Oleh: Kholili Hasib
Krisis organisasi di tubuh PBNU (Pengurus Besar Nahdlatul Ulama) akhir-akhir ini menyisakan kegelisahan mendalam. Bagi warga NU khususnya maupun kaum muslimin Indonesia secara umum. Narasi legalitas, kewenangan dan otoritas beradu di ruang publik digital. Antara Syuriah dengan pihak Ketua Umum.
Mungkin lebih baik persoalan ini tidak dipandang semata-mata sebagai urusan administratif. Pergulatan gagasan dan cara pandang sepertinya adalah masalah yang lebih mendasar. Kembalikan kepada budaya tradisional keulamaan NU patut menjadi acuan. Bagaimana jamiyyah berusia satu abad ini memaknai tradisi otoritas keagamaan, bagaimana nilai dan adab diwariskan secara implimentatif di tubuh organisasi. Lebih dari itu menjaga keseimbangan antara warisan tradisi kiai dan tuntutan struktur-adminstratif modern adalah sebuah tantangan.
PBNU memiliki dua sumber legitimasi yang selama ini berjalan beriringan: legitimasi organisatoris (AD/ART, mekanisme formal, struktur kepengurusan) dan legitimasi moral-spiritual (kharisma ulama, sanad keilmuan, pengakuan jamaah).
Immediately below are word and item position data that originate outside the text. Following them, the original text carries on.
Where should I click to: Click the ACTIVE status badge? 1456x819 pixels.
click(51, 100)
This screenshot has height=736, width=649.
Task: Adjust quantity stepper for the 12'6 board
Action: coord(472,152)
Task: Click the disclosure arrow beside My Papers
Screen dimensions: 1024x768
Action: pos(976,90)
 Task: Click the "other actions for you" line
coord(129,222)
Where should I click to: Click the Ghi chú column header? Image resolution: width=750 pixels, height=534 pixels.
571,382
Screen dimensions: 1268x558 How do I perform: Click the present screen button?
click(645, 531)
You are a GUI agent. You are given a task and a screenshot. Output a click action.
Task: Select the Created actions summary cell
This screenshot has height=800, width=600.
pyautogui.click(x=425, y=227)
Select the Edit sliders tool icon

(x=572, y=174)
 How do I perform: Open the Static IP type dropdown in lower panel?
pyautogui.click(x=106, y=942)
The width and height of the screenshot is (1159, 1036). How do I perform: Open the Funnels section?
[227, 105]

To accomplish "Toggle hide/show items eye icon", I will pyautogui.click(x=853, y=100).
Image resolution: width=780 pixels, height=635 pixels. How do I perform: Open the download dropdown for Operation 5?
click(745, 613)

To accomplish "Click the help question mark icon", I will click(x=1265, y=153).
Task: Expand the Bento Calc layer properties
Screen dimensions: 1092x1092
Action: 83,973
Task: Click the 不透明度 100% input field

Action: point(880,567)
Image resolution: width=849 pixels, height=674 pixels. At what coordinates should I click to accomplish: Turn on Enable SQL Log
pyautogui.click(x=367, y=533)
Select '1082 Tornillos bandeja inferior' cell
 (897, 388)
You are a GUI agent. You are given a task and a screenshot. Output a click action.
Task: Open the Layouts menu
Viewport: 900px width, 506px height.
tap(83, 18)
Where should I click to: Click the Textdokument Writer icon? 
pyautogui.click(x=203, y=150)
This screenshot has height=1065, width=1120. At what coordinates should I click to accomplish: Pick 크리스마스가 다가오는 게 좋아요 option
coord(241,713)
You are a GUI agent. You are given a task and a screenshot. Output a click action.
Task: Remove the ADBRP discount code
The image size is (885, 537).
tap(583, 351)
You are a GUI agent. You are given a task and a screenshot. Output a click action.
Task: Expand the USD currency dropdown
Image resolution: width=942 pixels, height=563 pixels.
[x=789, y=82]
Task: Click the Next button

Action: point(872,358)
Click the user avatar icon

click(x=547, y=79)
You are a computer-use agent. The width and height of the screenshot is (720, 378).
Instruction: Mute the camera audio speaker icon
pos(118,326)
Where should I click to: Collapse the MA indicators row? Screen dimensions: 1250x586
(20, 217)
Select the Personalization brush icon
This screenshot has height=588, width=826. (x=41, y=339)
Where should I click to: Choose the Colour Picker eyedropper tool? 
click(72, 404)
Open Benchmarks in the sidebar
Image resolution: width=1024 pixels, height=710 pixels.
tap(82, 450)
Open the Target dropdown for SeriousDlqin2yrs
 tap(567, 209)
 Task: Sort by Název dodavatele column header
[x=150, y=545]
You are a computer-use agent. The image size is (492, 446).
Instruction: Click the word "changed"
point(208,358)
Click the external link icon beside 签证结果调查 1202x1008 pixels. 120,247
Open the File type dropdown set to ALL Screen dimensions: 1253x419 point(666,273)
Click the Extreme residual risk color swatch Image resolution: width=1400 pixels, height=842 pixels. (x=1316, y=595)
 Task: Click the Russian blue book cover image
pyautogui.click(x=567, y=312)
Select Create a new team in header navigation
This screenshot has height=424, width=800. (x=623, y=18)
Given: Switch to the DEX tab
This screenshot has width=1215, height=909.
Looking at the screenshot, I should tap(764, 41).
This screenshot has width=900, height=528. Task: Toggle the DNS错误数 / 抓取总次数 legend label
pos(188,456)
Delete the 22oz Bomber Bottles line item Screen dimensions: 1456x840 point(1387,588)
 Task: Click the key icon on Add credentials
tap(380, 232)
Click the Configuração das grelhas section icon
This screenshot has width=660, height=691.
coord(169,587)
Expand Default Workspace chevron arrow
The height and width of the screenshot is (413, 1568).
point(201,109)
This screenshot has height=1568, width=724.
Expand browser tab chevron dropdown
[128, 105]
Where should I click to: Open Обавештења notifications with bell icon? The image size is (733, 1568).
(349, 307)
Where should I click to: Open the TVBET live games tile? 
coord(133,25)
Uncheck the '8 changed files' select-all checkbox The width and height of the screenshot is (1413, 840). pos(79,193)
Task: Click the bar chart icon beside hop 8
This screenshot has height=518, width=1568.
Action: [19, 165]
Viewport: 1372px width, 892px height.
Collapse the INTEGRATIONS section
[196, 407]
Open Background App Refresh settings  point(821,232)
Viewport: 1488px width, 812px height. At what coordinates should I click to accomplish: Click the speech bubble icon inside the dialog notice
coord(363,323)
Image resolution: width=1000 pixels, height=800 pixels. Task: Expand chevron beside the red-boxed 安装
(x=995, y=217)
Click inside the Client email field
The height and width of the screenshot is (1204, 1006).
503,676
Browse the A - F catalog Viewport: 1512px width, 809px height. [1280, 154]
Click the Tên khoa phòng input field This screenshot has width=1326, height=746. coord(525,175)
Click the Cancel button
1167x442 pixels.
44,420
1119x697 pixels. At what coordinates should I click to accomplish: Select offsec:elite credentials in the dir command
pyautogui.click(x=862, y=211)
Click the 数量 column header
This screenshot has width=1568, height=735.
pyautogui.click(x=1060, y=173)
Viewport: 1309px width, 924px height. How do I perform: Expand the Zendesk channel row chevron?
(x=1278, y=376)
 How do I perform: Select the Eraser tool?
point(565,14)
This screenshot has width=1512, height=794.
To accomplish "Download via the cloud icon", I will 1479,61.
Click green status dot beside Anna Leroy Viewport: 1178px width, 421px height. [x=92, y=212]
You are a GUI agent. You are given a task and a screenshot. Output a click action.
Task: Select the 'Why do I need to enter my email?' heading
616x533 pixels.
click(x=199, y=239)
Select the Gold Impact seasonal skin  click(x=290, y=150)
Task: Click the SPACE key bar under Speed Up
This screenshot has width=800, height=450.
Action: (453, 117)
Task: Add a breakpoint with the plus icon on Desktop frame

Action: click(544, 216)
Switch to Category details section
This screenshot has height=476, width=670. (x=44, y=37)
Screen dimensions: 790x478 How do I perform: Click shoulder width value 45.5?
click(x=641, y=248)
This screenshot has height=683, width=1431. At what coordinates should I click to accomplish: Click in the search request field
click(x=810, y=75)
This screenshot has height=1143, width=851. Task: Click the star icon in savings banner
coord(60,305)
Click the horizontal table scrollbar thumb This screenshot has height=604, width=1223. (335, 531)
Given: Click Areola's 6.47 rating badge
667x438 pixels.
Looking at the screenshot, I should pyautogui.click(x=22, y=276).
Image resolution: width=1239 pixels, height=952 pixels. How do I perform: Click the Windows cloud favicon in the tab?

Ketika keduanya selaras, organisasi berjalan stabil. Tapi ketika yang satu menekan yang lain, krisis pun muncul. Singkatnya, jamiyyah NU itu menganut dua otoritas secara seimbang; otoritas organisasi dan otoritas moral etik. Kadang, otoritas moral-etik lebih menonjol. Khas pesantren.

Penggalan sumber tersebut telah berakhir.